The Art of Saying Thank You

As we all know, books don’t just happen to appear from thin air.  Behind any good author is a support team, equally excited about the dream of publication. They are ones who lend their support, knowledge, time and understanding–the closer ones who make sacrifices and allotments so the author can simply write without worry and distraction.  Thanking those people, the ones who don’t appear on the cover in bolded font and get all the credit, is an honor.

I’ll admit that I don’t always read the thank you pages in the back of a book.  Shame on me, I know those people are important.

But now that I’m tasked with figuring out who was vital in making this book come to life, it’s a whole new game.  There are so many people who deserve credit.  It should be simple … it’s just, after all, an open letter to all the people you have been thanking along the way.  But, it’s not.
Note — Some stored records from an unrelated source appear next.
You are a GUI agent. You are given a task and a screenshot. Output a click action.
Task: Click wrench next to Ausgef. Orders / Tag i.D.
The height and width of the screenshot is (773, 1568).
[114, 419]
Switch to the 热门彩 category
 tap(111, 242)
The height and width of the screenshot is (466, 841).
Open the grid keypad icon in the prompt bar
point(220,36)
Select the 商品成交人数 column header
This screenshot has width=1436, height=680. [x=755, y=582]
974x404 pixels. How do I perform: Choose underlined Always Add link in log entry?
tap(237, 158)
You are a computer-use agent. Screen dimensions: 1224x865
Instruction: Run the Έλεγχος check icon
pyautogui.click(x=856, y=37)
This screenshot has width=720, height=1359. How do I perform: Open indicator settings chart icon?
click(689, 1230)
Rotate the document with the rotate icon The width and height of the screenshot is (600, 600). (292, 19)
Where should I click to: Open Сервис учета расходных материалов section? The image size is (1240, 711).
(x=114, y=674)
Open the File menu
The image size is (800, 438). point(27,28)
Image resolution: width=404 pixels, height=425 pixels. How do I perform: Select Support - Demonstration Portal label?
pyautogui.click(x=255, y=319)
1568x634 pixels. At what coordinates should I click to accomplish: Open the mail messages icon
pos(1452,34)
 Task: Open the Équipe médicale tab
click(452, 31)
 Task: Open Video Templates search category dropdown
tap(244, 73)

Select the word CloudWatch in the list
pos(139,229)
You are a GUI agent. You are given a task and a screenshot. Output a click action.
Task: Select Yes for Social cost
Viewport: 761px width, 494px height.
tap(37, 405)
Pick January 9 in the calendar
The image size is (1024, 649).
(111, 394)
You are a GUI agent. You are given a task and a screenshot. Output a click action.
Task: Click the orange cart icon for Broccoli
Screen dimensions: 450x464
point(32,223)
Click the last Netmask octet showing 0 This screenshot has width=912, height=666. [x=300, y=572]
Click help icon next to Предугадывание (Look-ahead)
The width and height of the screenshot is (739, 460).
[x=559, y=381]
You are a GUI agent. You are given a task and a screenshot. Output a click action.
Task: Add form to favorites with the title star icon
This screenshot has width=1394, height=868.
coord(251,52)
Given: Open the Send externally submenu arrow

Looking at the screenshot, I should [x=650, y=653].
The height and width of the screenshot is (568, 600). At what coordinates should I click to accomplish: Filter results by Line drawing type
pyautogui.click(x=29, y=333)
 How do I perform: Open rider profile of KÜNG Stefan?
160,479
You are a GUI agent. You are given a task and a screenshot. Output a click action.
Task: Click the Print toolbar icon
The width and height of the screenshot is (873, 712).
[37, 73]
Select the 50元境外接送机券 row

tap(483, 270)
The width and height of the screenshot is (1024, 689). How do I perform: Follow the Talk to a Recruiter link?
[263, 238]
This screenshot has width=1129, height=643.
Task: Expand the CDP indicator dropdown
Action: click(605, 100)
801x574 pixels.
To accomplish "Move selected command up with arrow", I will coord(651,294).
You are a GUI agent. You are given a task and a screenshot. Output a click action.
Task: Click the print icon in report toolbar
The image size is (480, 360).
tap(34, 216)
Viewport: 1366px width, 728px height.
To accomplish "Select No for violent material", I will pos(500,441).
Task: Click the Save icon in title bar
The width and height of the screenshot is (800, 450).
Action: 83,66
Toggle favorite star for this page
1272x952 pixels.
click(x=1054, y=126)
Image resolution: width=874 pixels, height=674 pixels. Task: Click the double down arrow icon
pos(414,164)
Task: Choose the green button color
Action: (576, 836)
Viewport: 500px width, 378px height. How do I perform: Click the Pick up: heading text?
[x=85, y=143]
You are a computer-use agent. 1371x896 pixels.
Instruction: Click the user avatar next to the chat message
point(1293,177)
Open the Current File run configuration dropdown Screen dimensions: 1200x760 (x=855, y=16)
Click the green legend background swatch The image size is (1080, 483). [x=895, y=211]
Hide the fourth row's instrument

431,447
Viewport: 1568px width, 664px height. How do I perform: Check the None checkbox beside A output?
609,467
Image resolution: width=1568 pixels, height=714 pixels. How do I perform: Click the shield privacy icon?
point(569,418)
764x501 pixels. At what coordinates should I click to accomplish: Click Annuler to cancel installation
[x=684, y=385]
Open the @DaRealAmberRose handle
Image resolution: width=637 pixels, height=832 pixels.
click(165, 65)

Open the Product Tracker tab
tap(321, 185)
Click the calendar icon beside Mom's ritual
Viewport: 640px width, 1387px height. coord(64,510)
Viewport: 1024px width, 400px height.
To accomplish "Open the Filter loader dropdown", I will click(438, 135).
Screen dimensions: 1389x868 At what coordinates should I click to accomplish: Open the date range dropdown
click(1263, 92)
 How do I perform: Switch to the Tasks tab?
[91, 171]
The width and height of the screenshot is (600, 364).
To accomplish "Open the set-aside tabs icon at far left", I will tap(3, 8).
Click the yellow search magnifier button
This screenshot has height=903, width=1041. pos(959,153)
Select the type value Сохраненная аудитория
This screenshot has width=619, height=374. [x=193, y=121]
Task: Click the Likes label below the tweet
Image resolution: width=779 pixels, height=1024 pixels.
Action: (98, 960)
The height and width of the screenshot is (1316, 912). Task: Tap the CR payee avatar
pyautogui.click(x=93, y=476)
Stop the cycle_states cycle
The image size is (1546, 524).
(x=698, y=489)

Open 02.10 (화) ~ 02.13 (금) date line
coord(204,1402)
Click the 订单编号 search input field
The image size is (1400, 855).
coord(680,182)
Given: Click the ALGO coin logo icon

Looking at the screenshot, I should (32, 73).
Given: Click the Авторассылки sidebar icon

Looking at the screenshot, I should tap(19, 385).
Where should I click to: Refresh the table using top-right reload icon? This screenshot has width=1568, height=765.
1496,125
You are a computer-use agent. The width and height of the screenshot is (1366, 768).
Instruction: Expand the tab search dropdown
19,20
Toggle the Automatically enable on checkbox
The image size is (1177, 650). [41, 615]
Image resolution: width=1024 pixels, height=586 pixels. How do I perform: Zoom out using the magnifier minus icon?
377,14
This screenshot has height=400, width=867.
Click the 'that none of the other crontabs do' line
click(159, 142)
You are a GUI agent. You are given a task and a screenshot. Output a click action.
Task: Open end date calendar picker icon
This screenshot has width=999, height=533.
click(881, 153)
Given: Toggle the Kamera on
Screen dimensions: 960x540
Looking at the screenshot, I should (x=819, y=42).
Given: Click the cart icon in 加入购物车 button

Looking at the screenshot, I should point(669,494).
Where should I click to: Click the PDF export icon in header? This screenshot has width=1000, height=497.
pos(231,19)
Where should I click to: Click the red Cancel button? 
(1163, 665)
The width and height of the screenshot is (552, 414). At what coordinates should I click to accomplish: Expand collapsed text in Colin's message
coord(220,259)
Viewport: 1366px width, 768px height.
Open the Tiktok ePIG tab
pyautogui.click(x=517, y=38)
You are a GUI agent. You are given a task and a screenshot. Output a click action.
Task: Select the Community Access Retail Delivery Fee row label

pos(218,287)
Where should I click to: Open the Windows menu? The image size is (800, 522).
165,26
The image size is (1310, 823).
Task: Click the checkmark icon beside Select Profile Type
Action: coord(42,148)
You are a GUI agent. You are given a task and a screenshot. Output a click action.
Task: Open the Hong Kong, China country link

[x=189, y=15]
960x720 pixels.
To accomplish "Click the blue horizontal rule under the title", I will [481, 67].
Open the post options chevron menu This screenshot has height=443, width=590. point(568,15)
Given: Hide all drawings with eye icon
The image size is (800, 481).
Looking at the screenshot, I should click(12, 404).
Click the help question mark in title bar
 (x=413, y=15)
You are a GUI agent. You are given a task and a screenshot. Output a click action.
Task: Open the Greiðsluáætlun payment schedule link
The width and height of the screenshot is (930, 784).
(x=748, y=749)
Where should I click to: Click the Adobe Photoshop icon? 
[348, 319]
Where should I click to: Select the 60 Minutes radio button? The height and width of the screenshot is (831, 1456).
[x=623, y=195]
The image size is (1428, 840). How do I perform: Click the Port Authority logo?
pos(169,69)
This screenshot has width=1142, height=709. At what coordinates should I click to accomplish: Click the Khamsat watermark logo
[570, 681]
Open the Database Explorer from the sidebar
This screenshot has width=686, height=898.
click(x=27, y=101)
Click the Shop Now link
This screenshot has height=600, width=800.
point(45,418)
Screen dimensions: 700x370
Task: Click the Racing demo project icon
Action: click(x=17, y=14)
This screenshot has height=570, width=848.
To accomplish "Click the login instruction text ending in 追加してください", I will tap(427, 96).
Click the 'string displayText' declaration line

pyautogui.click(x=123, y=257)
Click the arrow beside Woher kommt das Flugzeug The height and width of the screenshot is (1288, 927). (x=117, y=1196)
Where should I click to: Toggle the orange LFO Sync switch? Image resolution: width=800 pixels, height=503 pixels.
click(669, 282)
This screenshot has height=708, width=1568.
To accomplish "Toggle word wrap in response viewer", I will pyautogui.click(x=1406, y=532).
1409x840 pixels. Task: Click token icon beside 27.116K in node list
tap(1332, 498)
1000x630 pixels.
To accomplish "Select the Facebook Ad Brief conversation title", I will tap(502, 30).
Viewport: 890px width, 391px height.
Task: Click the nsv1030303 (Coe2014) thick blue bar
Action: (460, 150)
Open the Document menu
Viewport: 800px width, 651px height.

How many times, in an award show, has an actor or actress taken the stage to accept an award only to get flustered and forget their husband or producer?  It happens.  It’s human error.  But, it matters.  Although there are no lights and flashbulbs as you put into words your gratitude … leaving someone out might still sting.

I found an amazing “how-to” page that I wanted shed light on who should be thanked.  The credit for the following belongs to


Writing the Acknowledgment:

Follow the steps below to write your book acknowledgment:

Step 1:  Make out a list of who you want to thank and why.  You can do this by hand or write it on the computer.  Print it out so you can examine it.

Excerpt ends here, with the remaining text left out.